Let's see what I've got in the magic trash can for Mateo!
Yeah - that's it. I was thinking of the 503 C/W. Sorry for the confusion. I thought that the 501C had the smaller CM mirror... no?
Originally Posted by Q.G.
They picked a confusing nomenclature.
Originally Posted by Sparky
The 503 CW is CW without "/". The 500 C/M has the "/", the 501 CM does not.
The mirror in the 501 C (without "M") is the same (too small) as in the 500 C/M.
The mirror in the 501 CM (with "M" but without "/") is larger, the same as in the 503 CW (and other models).
So yes... uhm... no: the 501 C has the smaller C/M mirror, not the larger CM mirror.
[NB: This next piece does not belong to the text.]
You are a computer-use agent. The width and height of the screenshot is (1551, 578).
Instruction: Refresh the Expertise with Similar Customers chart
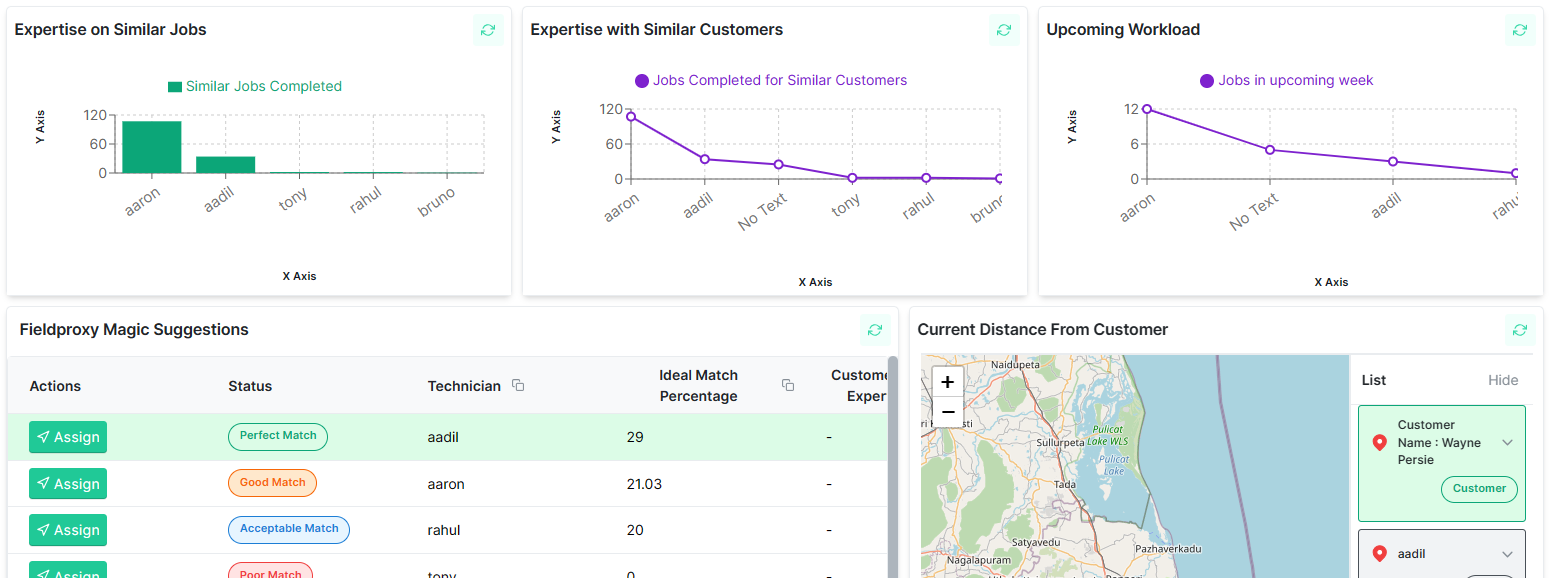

Personally, I'd opt for the 500c/m simply because of the gliding mirror mechanism in the 501. The more stuff moving around is all that much more to get out of kilter or break leaving you with an expensive paperweight until it's repaired.
Originally Posted by patashnik
With my 500, it's habit to not crop too tight while shooting and crop later - I do this because of the square format and not really knowing what exactly I want to see until processed and scanned or proofed.
I never felt the small bit gained was worth having the extra machinery inside.
"Beer is proof that God wants us to be happy."
Originally Posted by Frank Szabo
I'd opt for the 501 CM.
It's rather a case of something moving differently, than of more things moving. Well... not quite 100% true, but still close enough. Absolutely no need to worry about reliability.